How Bank of South Texas Compares
Bank of South Texas’s Health Score of 90 is 5 points above the Texas state average of 85 across 321 FDIC-insured banks. Its 14.47% Tier 1 capital ratio is 0.5 points above the US banking industry average near 14%. The 0.95% nonperforming loan ratio is higher than the industry norm (~0.8%), indicating more credit stress than peers. Return on assets of 1.89% is in line with or above the national ROA benchmark of ~1.1%. Among 1430 similarly-sized banks, the average Health Score is 81, meaning this bank ranks above its size cohort. Site-wide, Bank of South Texas is 10 points above the portfolio average of 80.
Frequently Asked Questions
Bank of South Texas has a Bank Health Score of A (90/100), placing it one of the safest banks in our analysis. It holds a Tier 1 capital ratio of 14.47%, which is above the 8% "well-capitalized" threshold. All deposits up to $250,000 per depositor are FDIC insured regardless of the bank's health.
Bank failures are uncommon — only ~5 of 4,000+ FDIC-insured banks fail in a typical year. Bank of South Texas's Tier 1 capital ratio of 14.47% and nonperforming loan ratio of 0.95% indicate a low risk profile relative to the industry. Even in a failure scenario, insured deposits ($250K per depositor per ownership category) are typically available within two business days.
Money in checking, savings, money market, and CD accounts at Bank of South Texas is FDIC-insured up to $250,000 per depositor per ownership category (FDIC Cert #26727). Joint accounts get $250K per co-owner. Funds above the limit are not insured — for higher balances, consider spreading across multiple banks or using a CDARS-like network.
Bank of South Texas holds $165M in total assets and $136M in total deposits.

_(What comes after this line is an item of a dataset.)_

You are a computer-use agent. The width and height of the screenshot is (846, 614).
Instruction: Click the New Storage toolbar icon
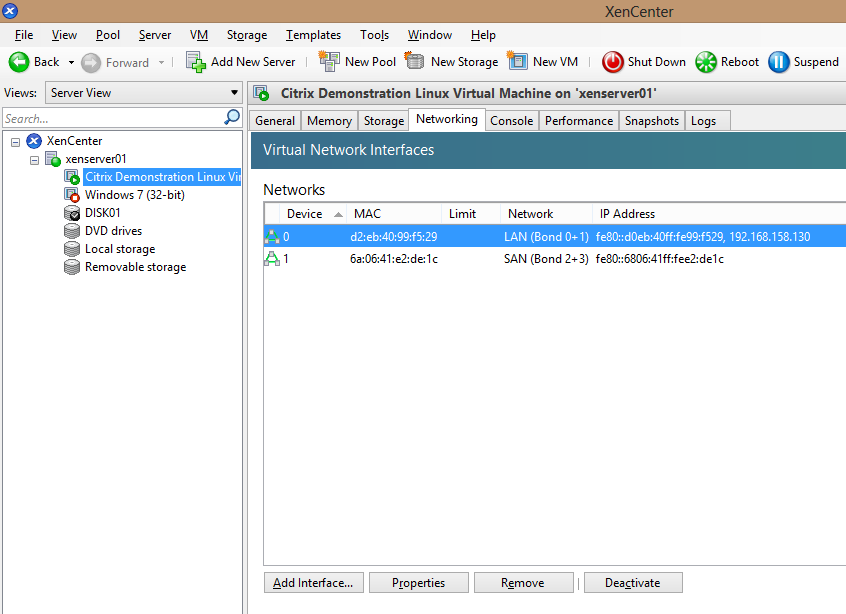[x=415, y=61]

It is headquartered in Mcallen, Texas (FDIC Certificate #26727).
Bank of South Texas's FDIC filings — including quarterly Call Reports and Uniform Bank Performance Reports — are filed under FDIC Certificate #26727 and available through the FDIC BankFind directory and the FFIEC Central Data Repository. The data on this page reflects the Q2 2024 Call Report.
Bank of South Texas has a Tier 1 capital ratio of 14.47%, classifying it as "Well-Capitalized." Federal regulators consider 8% the threshold for "well-capitalized." The bank's nonperforming loan ratio is 0.95%, and the return on assets is 1.89%.
Yes. Bank of South Texas is FDIC-insured (Certificate #26727). The FDIC insures deposits up to $250,000 per depositor, per bank, per ownership category — covering checking, savings, money market deposit accounts, and CDs. Even if a bank fails, insured depositors typically regain access to funds within two business days.
An A grade on our Bank Health Score means 85+/100 — top-tier capital, low loan losses, strong liquidity. The grade combines Tier 1 capital ratio (35% weight), nonperforming loan ratio (30%), liquidity ratio (25%), and return on assets (10%).
Bank of South Texas's metrics indicate solid financial health with no major stress signals — there's no current data-driven reason to move insured deposits. The FDIC's $250K-per-depositor insurance applies regardless of the bank's health.